### Provided records
◇ ◇ ◇ ◇ ◇

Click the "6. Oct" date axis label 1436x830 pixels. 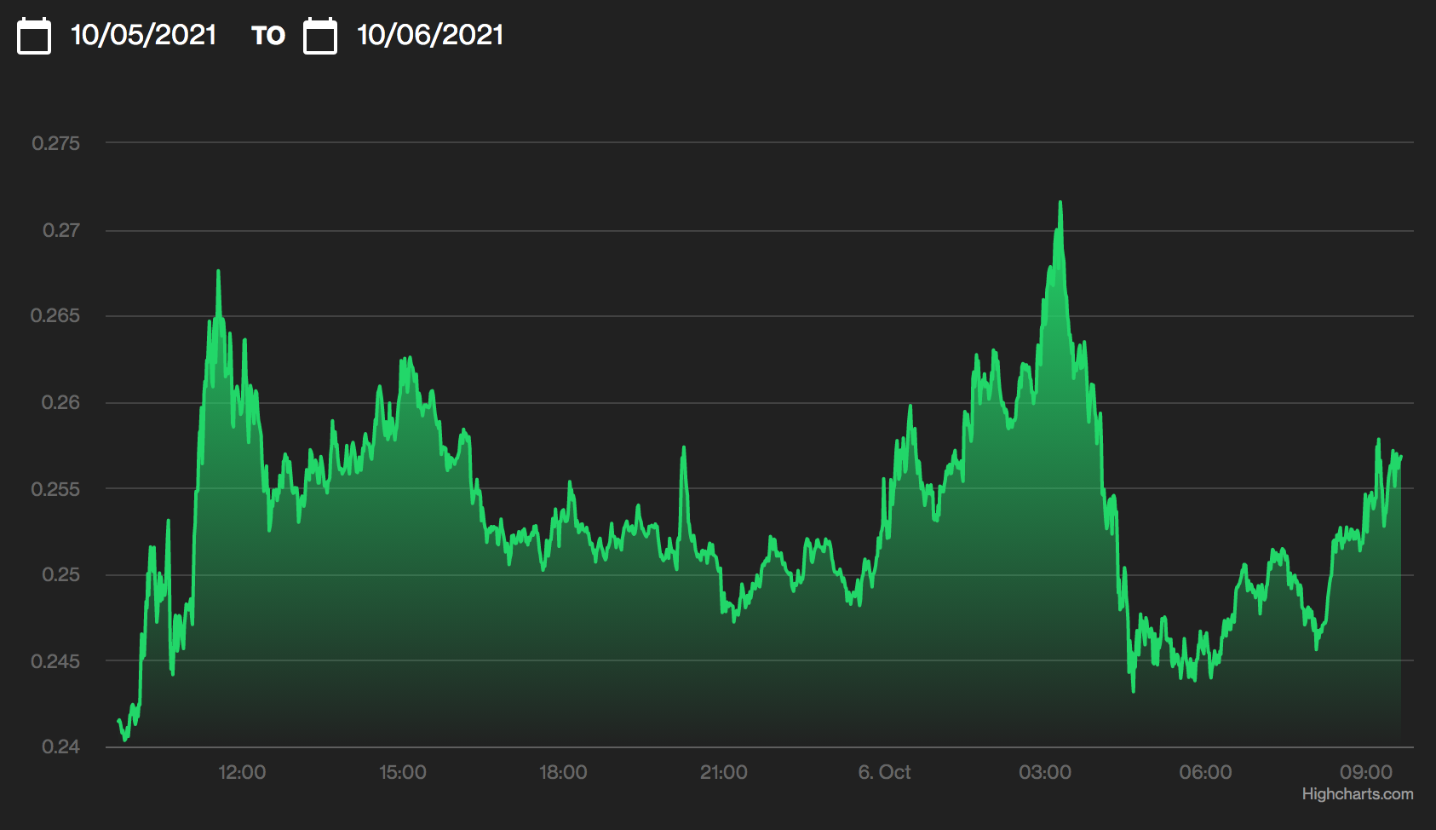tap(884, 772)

◇ ◇ ◇ ◇ ◇

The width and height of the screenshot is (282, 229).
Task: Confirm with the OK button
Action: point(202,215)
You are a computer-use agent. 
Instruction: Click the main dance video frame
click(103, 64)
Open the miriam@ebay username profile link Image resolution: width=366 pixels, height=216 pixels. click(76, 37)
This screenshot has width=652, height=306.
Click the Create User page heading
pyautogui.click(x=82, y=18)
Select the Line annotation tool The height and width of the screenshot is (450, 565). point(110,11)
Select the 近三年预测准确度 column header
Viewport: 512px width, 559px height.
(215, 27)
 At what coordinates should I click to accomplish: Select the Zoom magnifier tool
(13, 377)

◇ ◇ ◇ ◇ ◇

### Problem to solve
What are the lines above, starting at the one with "You are a computer-use agent." and ending at the one with "This screenshot has width=652, height=306."? Give them again exactly, and only them.

### Task result
You are a computer-use agent. 
Instruction: Click the main dance video frame
click(103, 64)
Open the miriam@ebay username profile link Image resolution: width=366 pixels, height=216 pixels. click(76, 37)
This screenshot has width=652, height=306.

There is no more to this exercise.